Les détracteurs avaient dénoncé une forme d’intimidation des électeurs destinée à éloigner l’électorat non juif de se rendre aux urnes, des accusations visiblement corroborées par l’entreprise chargée par le Likud d’organiser l’opération.

Début août, le procureur général Avichai Mandelblit avait remis un avis juridique selon lequel les agissements du Likud pouvaient constituer un délit pénal.

Il s’était exprimé en vue d’une audience de la Commission centrale électorale devant statuer sur le renouvellement de l’opération par le Likud pour le scrutin de septembre.

Le Likud s’est opposé à cet avis, estimant que tout avis « qui n’autorise pas la supervision des électeurs dans les bureaux de vote est inacceptable ».

En avril, Hanan Melcer, le juge de la Cour suprême à la tête de la Commission centrale électorale, avait approuvé a posteriori le recours à de tels dispositifs dans les cas de « crainte considérable » de fraude électorale, sans pour autant préciser ce qui pouvait justifier de telles craintes.

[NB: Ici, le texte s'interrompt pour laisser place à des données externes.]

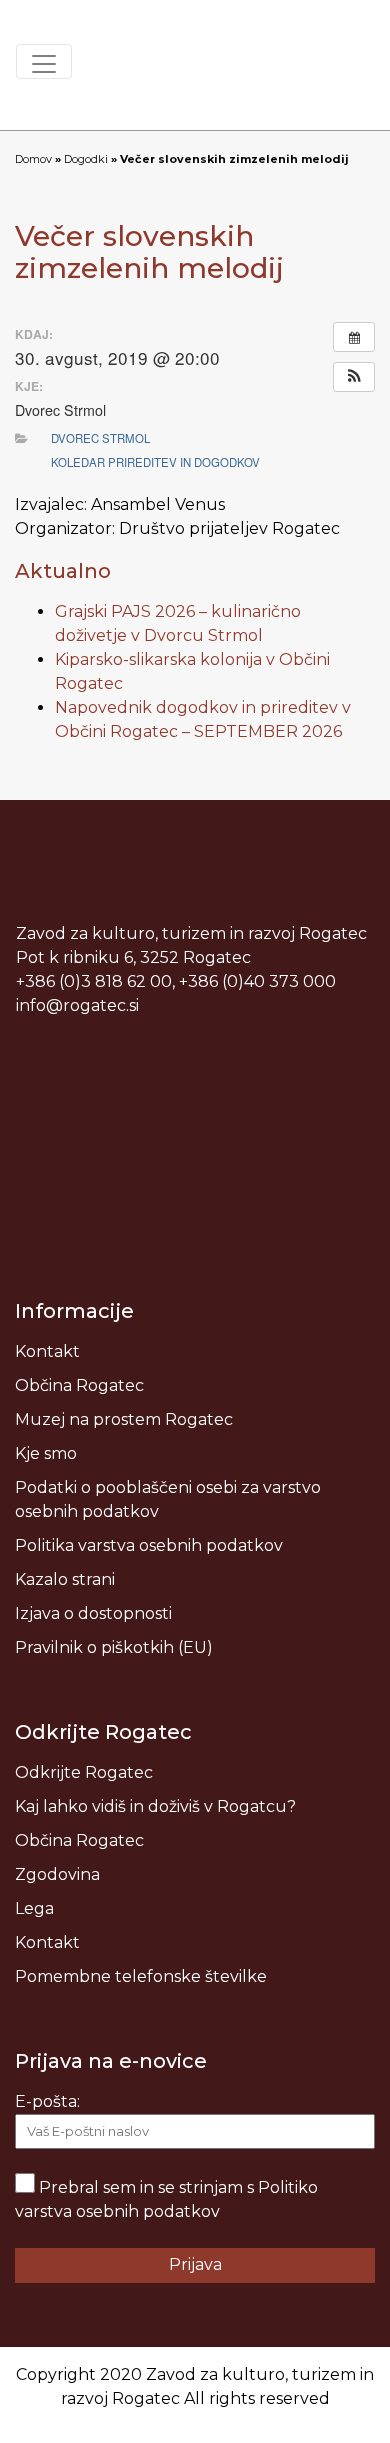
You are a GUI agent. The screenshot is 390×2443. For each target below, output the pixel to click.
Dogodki (86, 159)
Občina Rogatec (79, 1385)
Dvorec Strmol (100, 438)
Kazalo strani (65, 1579)
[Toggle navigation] (44, 61)
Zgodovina (57, 1874)
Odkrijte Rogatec (84, 1772)
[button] (354, 377)
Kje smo (46, 1453)
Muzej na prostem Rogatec (124, 1419)
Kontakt (47, 1351)
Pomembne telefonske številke (141, 1976)
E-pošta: (47, 2101)
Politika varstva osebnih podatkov (149, 1545)
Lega (34, 1908)
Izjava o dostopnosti (93, 1613)
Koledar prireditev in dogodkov (155, 462)
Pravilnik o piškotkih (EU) (114, 1647)
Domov (33, 159)
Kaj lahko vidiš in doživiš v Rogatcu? (155, 1806)
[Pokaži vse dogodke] (354, 337)
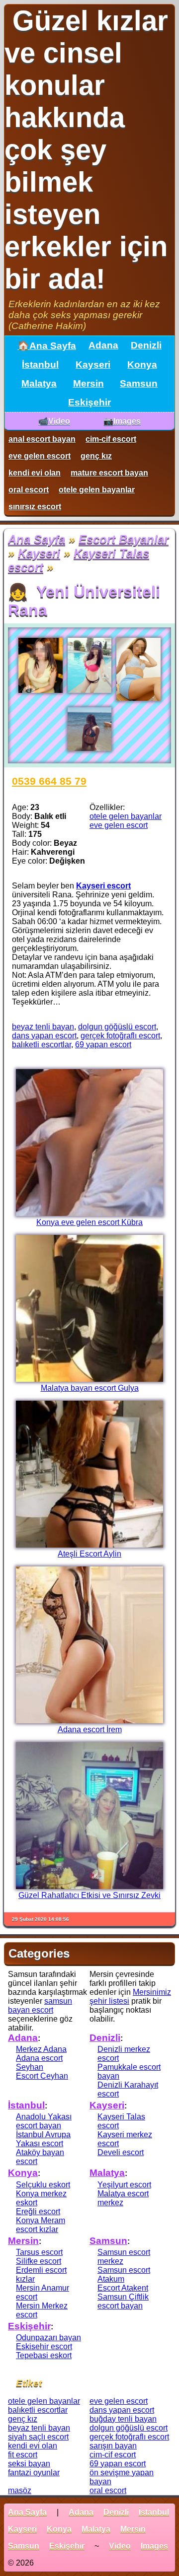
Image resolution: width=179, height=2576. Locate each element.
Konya (142, 364)
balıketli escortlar (41, 1044)
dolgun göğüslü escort (117, 1026)
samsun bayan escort (40, 2005)
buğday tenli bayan (123, 2419)
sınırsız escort (34, 506)
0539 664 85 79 (49, 781)
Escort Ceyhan (42, 2076)
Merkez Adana (41, 2049)
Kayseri (93, 364)
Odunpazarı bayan (48, 2337)
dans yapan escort (44, 1035)
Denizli (146, 345)
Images (154, 2546)
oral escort (28, 489)
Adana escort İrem (90, 1729)
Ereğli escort (38, 2211)
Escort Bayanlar (124, 539)
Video (120, 2546)
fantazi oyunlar (34, 2472)
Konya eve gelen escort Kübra (89, 1222)
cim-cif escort (111, 439)
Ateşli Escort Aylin (89, 1554)
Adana (103, 345)
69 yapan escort (103, 1044)
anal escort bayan (42, 439)
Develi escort (120, 2152)
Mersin (88, 383)
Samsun (139, 383)
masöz (19, 2490)
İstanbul (40, 364)
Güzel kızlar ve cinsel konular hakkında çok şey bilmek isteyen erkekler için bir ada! (86, 149)
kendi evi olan (34, 473)
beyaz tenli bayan (43, 1026)
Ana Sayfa (36, 539)
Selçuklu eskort (43, 2184)
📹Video (54, 421)
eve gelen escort (39, 456)
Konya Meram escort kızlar (40, 2225)
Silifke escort (38, 2261)
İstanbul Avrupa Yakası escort (43, 2139)
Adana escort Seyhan (39, 2062)
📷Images (122, 421)
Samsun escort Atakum (123, 2274)
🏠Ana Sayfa (46, 345)
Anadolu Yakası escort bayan (44, 2121)
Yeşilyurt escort (124, 2184)
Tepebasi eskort (44, 2355)
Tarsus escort (39, 2252)
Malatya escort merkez (123, 2198)
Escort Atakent (122, 2288)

Le Times of Israël s’est procuré les registres de plus de 100 bureaux de vote où des irrégularités ont été constatées. Une partie d’entre eux, à savoir un tiers, se trouvaient dans des villes arabes. D’autres bureaux ayant enregistré un nombre anormal de votants se trouvaient dans les implantations ultra-orthodoxes de Modiin Illit et Beitar Illit et les villes de Petah Tikva, Afula, Netanya et Rosh Haayin.

Ces registres ont également été transmis à la Commission, mais n’a donné lieu à aucune mise en examen. D’après un juriste ayant requis l’anonymat, seuls plusieurs milliers de votes supplémentaires irréguliers avaient été constatés.